Copy out the records word for word, from their start up to and including the line with "This screenshot has", leaving the pictures out.

# STORED RECORDS start

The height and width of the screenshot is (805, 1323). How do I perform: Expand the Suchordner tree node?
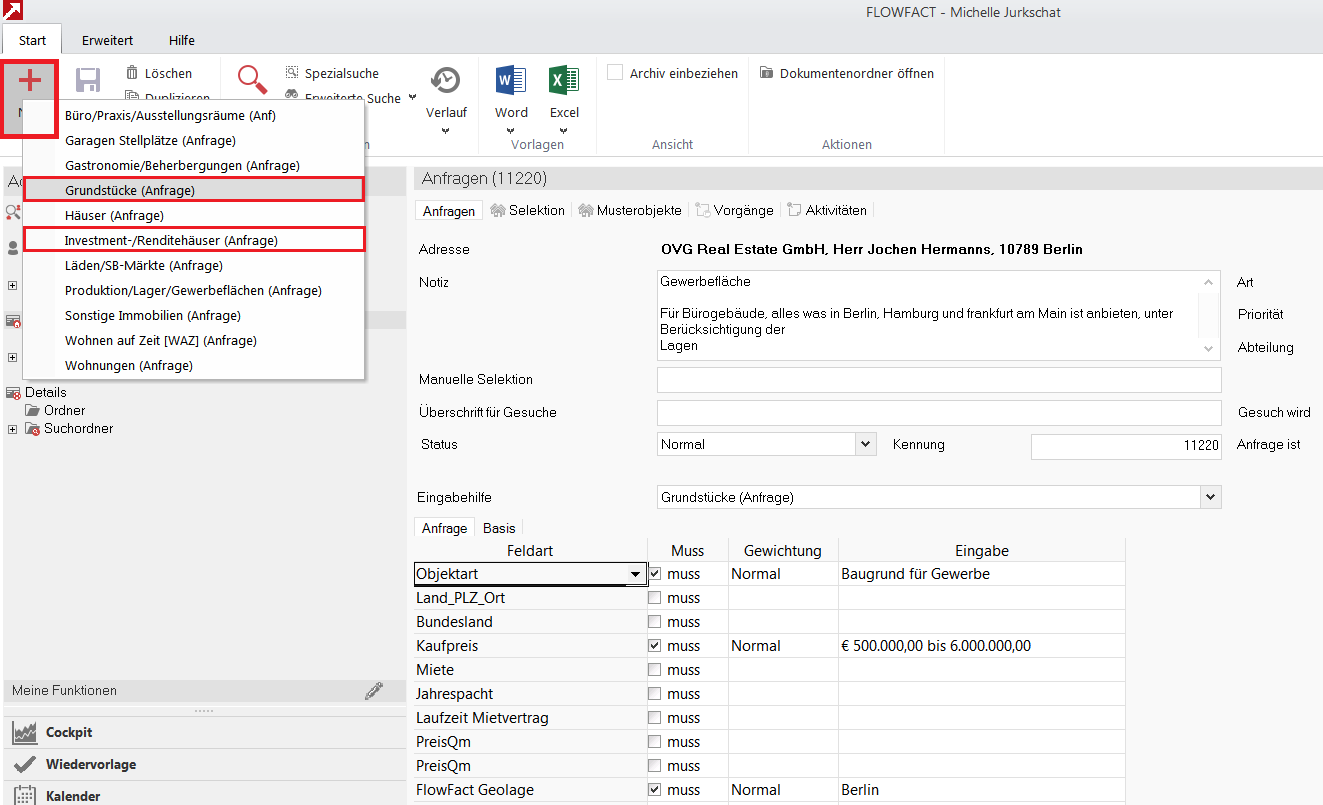click(x=13, y=429)
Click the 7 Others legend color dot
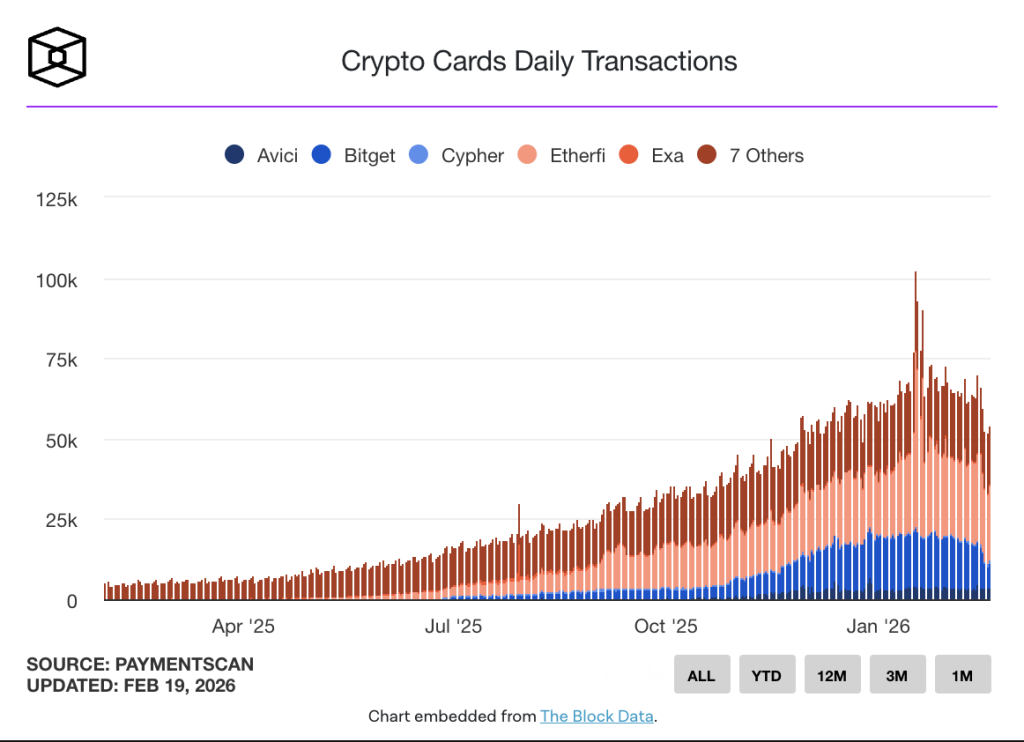This screenshot has height=742, width=1024. click(706, 155)
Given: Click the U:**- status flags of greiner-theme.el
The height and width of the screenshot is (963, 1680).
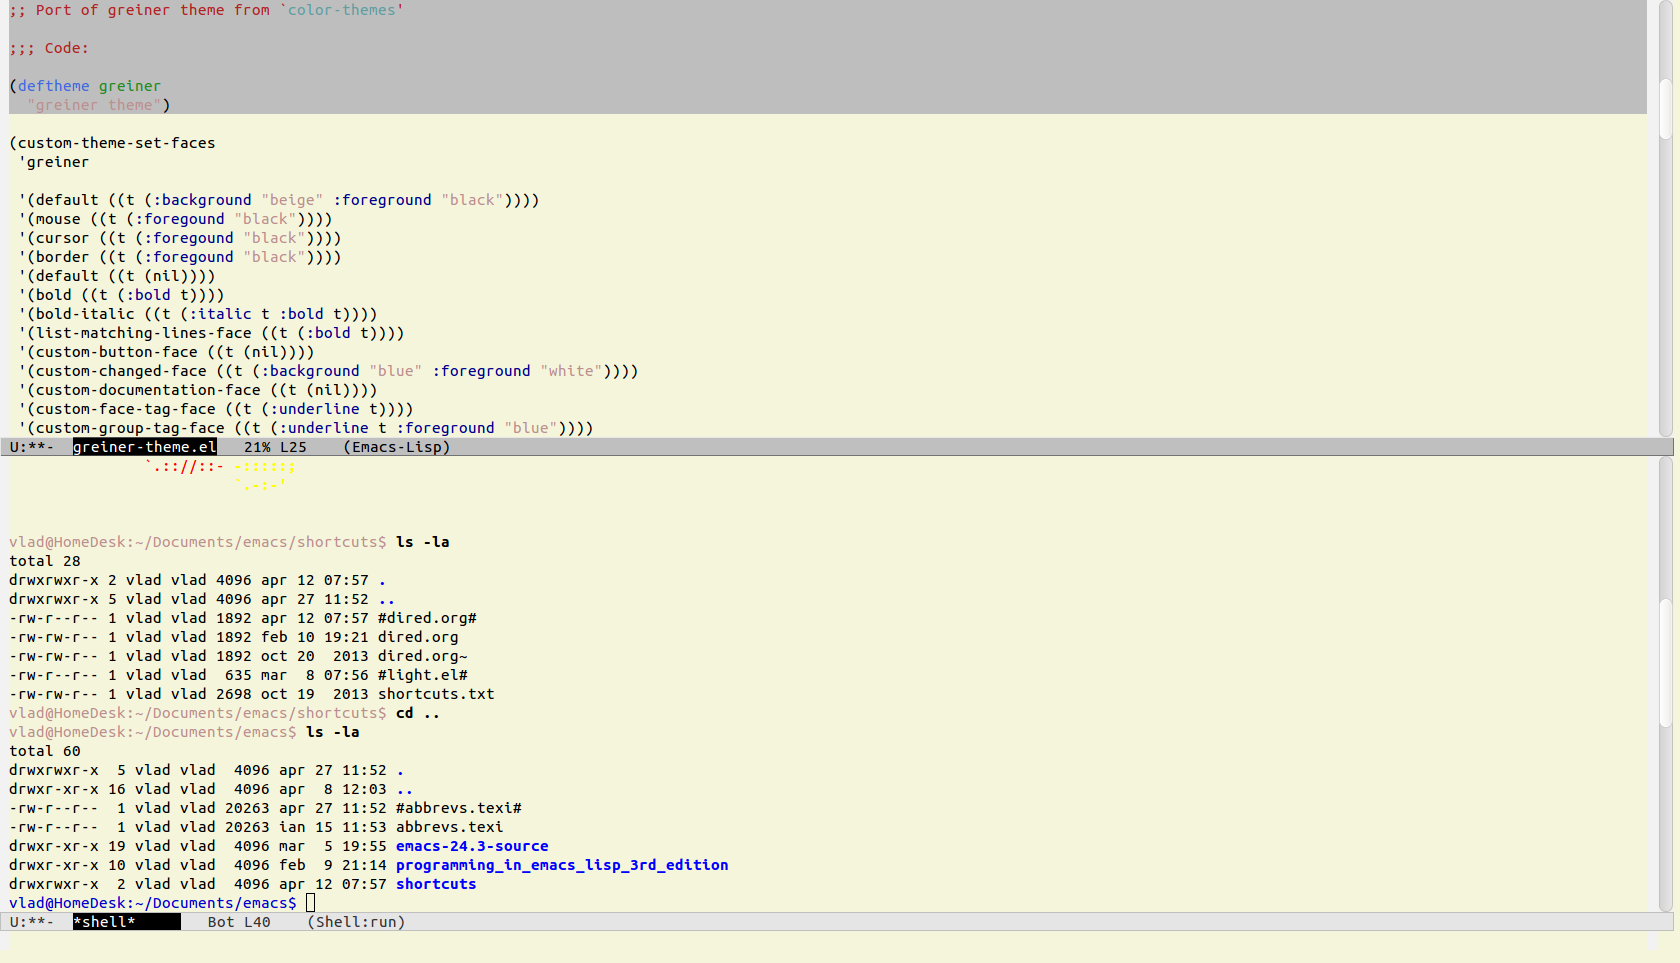Looking at the screenshot, I should [x=32, y=447].
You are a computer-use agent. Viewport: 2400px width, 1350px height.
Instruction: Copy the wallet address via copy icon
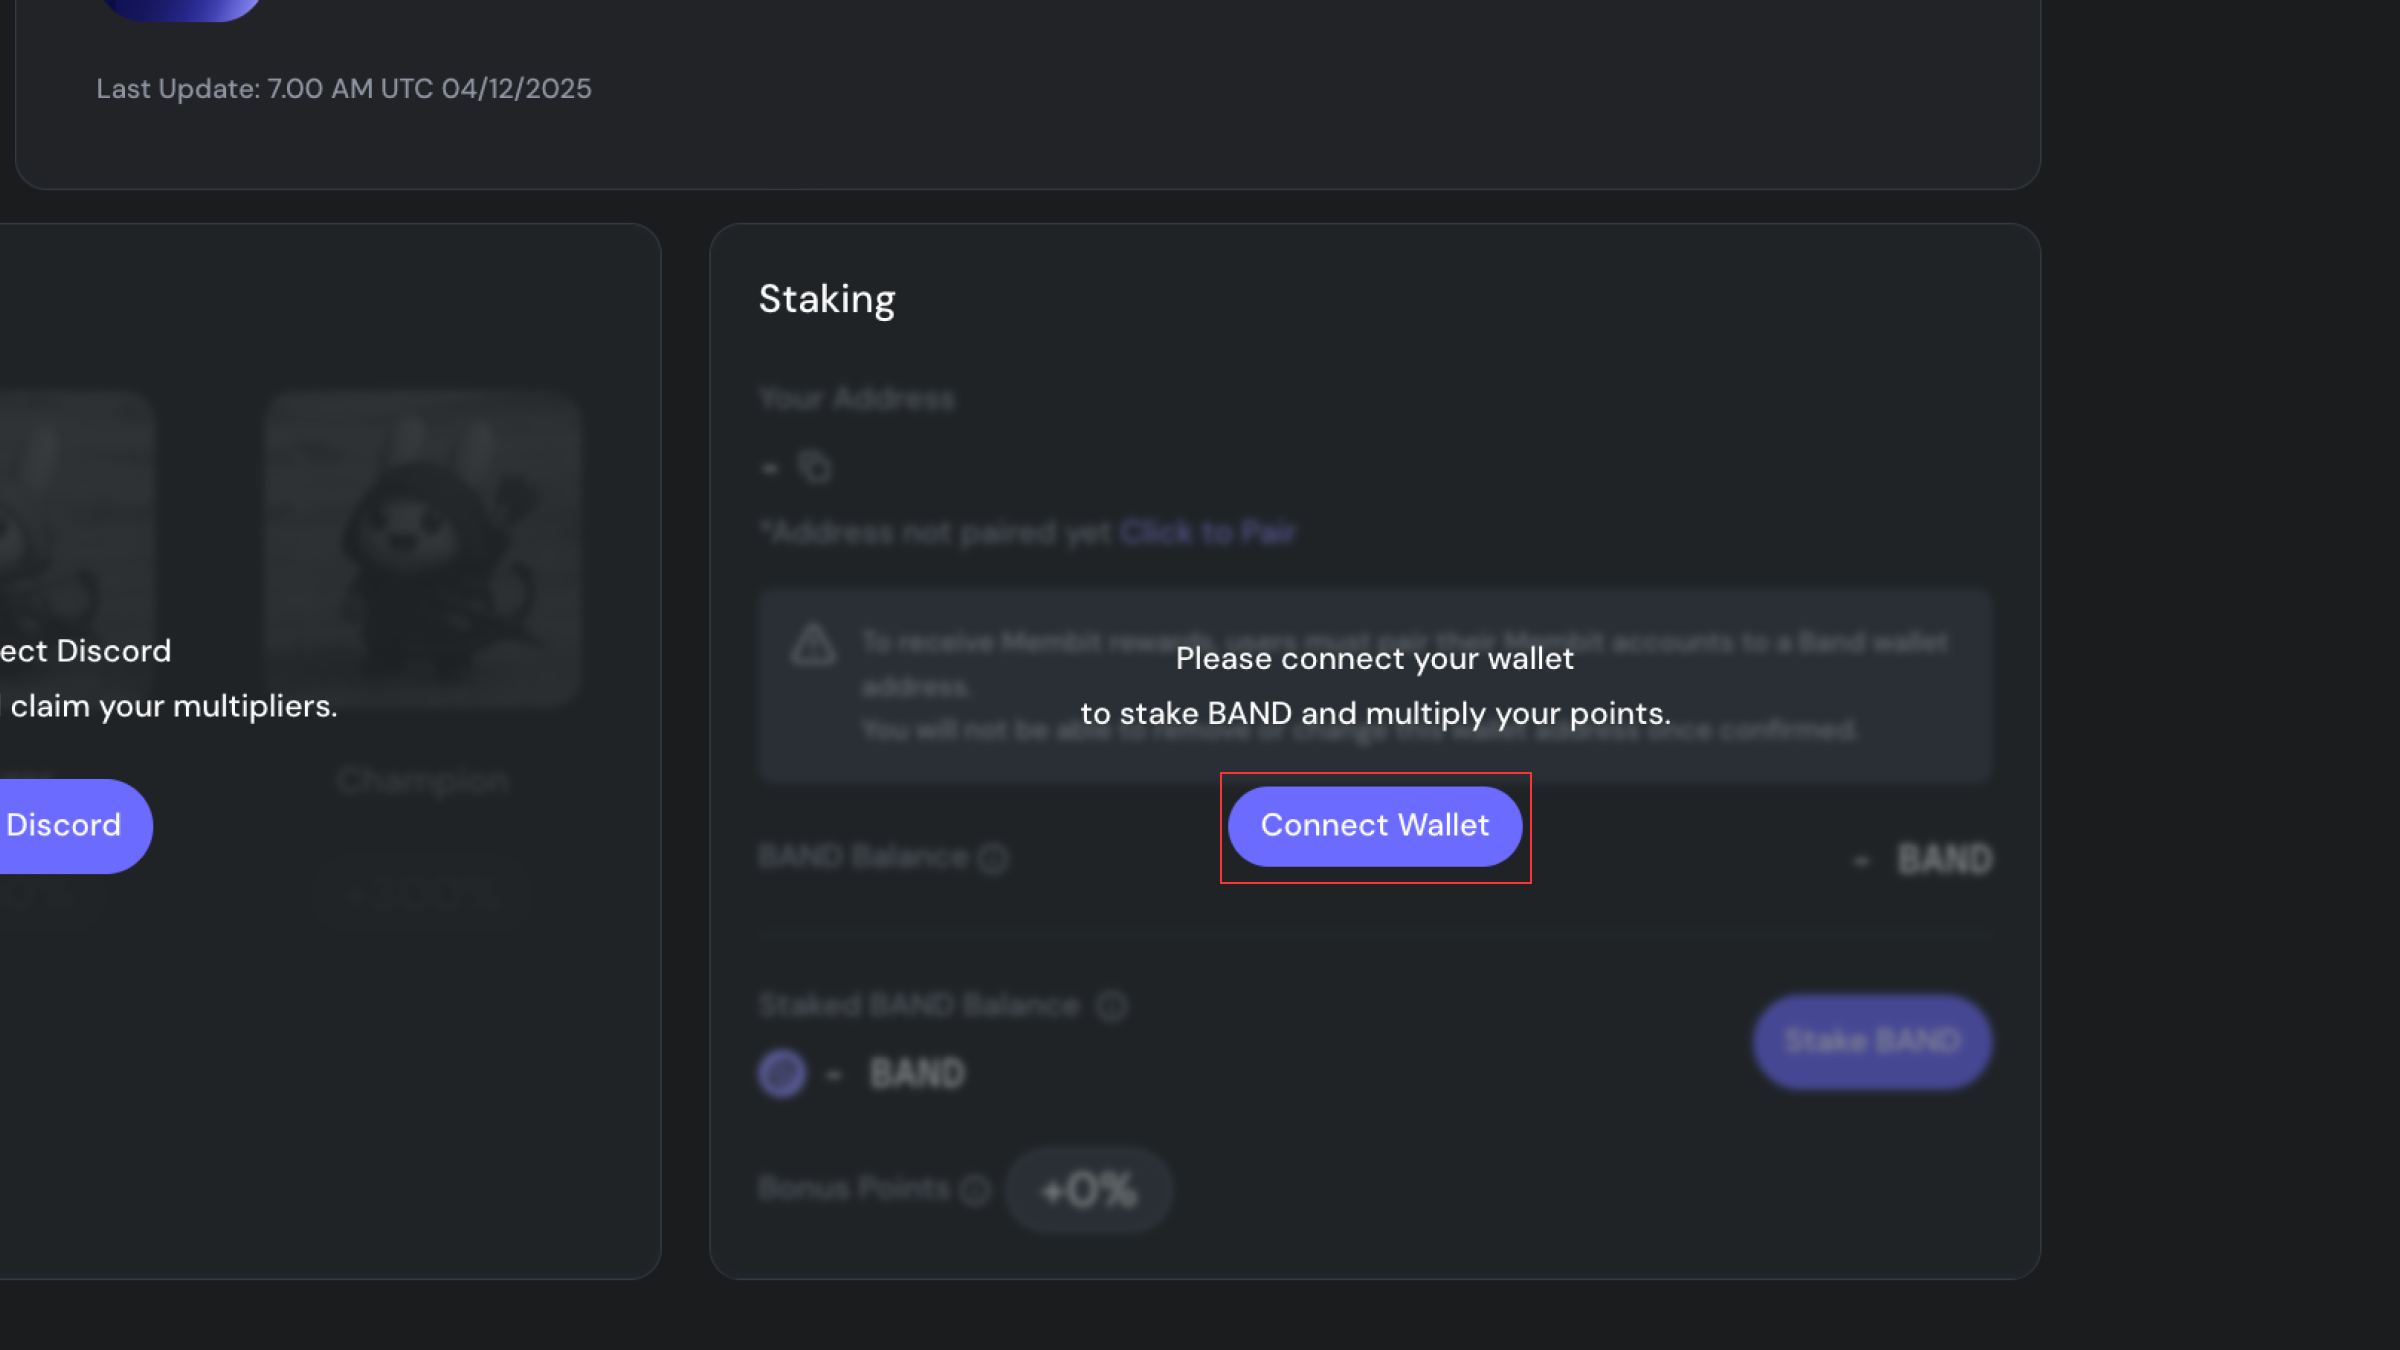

# STORED RECORDS end

= COMPLETE OUTPUT =
The height and width of the screenshot is (805, 1323). How do I perform: Expand the Suchordner tree node?
click(x=13, y=429)
Click the 7 Others legend color dot
This screenshot has height=742, width=1024. click(706, 155)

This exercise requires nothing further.